With the concentration of LNG refueling stations increasing across the continent, the majority of which are in Western Europe and Asia, many of the items ordered from depots might actually have been shipped using LNG fleets. Fueling company Dover Fueling Solutions® has offered expert insight into the benefits of LNG and identifies which brands you might not have realized have already invested.
Why use LNG?
Natural gas is still an abundant resource that can be utilized as LNG to act as an alternative fuel source to traditional fuels. On emissions alone they offer a welcome change, producing 40% less carbon dioxide than other non-renewable fuels, making it one of the cleanest fossil fuels available. Plus, with LNG being clean burning and bio-LNG being created from organic waste, CO2 emissions can be reduced up to 100%.
A huge benefit is that they’re imported into Europe and the UK from several markets around the globe, meaning it’s not expected to see cost increases like those currently seen with electricity. Nor is it connected with the price of oil, so it can result in being 10% – 25% cheaper than diesel, depending on the market. For HGV drivers, LNG doesn’t take away from the driving experience or the performance of the vehicle but in fact offers one very important positive: they are compliant with current and expected future emission standards.
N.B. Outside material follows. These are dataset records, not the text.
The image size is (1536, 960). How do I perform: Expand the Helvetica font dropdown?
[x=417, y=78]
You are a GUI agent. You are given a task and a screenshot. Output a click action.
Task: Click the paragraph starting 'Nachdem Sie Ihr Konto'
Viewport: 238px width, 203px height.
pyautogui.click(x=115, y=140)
Not only will this mean that vehicles fuelled by LNG should be able to enter environmental zones toll-free, but they will also play a huge part in delivering a net zero 2050.
One additional benefit is LNG engines are 50% quieter than diesel engines, meaning they’re within territory for a peak quiet certification for a Truck in Silent mode of 71dB(A). This means that loading times can be more flexible to provide a greater quality of life in city centres, as well as being an improvement for late-night deliveries to not disturb quieter areas.
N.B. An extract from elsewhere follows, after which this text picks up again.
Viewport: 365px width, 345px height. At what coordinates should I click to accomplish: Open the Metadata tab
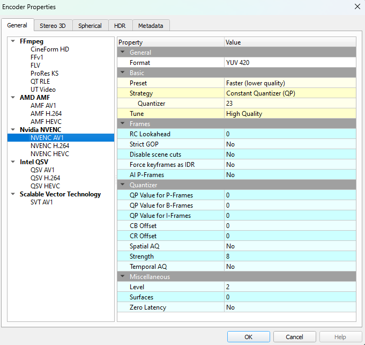click(x=151, y=26)
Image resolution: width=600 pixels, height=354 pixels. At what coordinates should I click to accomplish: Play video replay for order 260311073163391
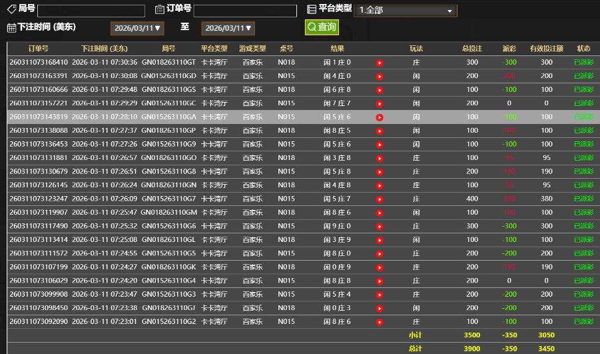click(x=380, y=77)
Who is already incorporating LNG into their deliveries?
If you’re planning on getting your weekly food shopping delivered to your home, it’s likely it was delivered by a fleet employing LNG. Major supermarkets have been investing in LNG, and in the UK alone, two of the giants, Tesco and Asda, have both made the switch. This trend has continued throughout Europe with Spanish supermarket chain Mercadona, EDEKA in Germany, and Dutch chain Albert Heijn improving their efforts to employ the use of LNG in their fleets. Lidl is another chain that has been pushing for alternative gases within its fleet, employing both LNG and compressed natural gas (CNG) to fuel its delivery services in Switzerland.
Beyond supermarkets, major international delivery companies are investing more in alternative fuels like LNG. DHL has forecast a reduction in carbon emissions by 2,200 tonnes through replacing 20 diesel vehicles with LNG specifically for its M&S fleet.
Global LNG Fleet
Amazon has become a powerhouse in deliveries globally and in 2021 added 1,000 CNG trucks to their European fleet, showing how prevalent the shift towards these alternative fuels has become. Evri and UPS have followed suit and have begun investing heavily in LNG to expand the eco-approach to transport logistics. This could mean many of the items you’ve ordered online are potentially being shipped or delivered by a vehicle utilizing an LNG or CNG engine.
The shift towards LNG being incorporated into transport logistics strategies as a transitional fuel marks a much wider evolution in the way the transport and shipping industry approaches its fueling. Consumer behaviours are also transitioning as they become more aware of how sustainable and environmentally friendly the products they buy are, including how they are delivered. Knowing their orders are being delivered in a way that isn’t contributing to further emissions can offer the environmentally-conscious consumer greater peace of mind.
A greener future for generations to come is something you simply can’t put a price on.